● **Exercise aim**: Exactly reproduce the entries, dropping any pictures from your copy.

● **Stored data**:
────

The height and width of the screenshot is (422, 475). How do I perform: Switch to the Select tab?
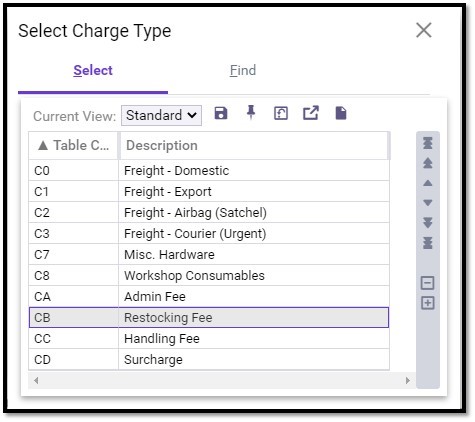tap(93, 70)
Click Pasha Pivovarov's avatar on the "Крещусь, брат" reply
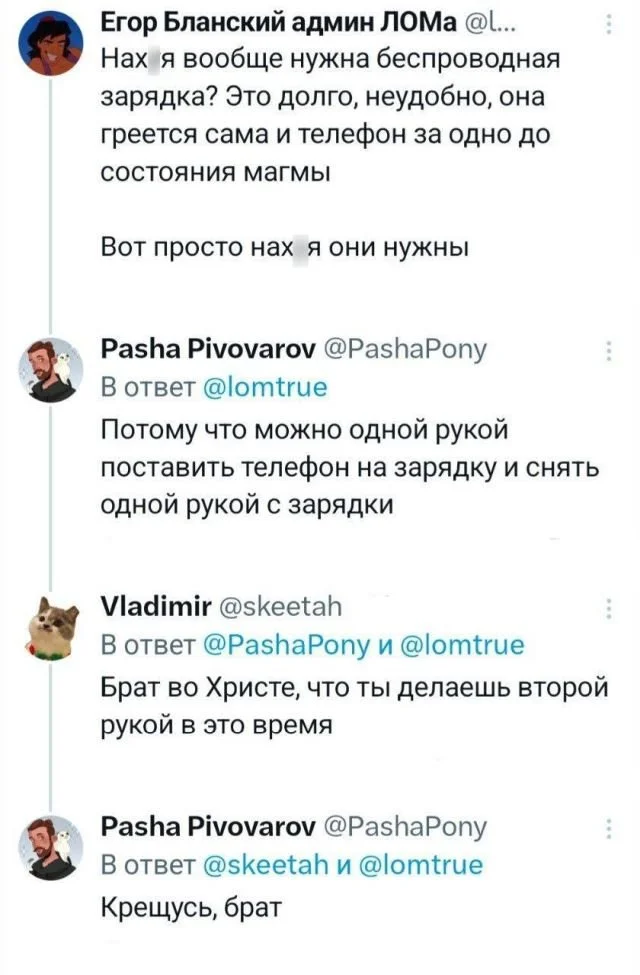 pos(52,849)
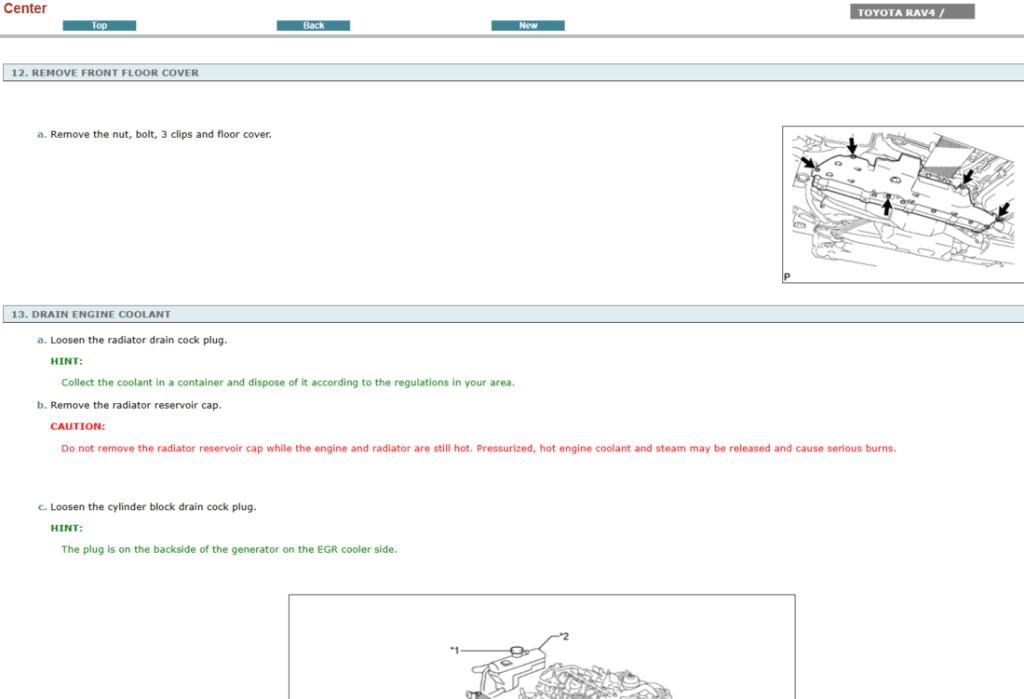Click the Top navigation button
The image size is (1024, 699).
pyautogui.click(x=99, y=26)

────

● **Response**:
The height and width of the screenshot is (422, 475). How do I perform: Switch to the Select tab?
tap(93, 70)
Click Pasha Pivovarov's avatar on the "Крещусь, брат" reply
 pos(52,849)
Click the Top navigation button
The image size is (1024, 699).
pyautogui.click(x=99, y=26)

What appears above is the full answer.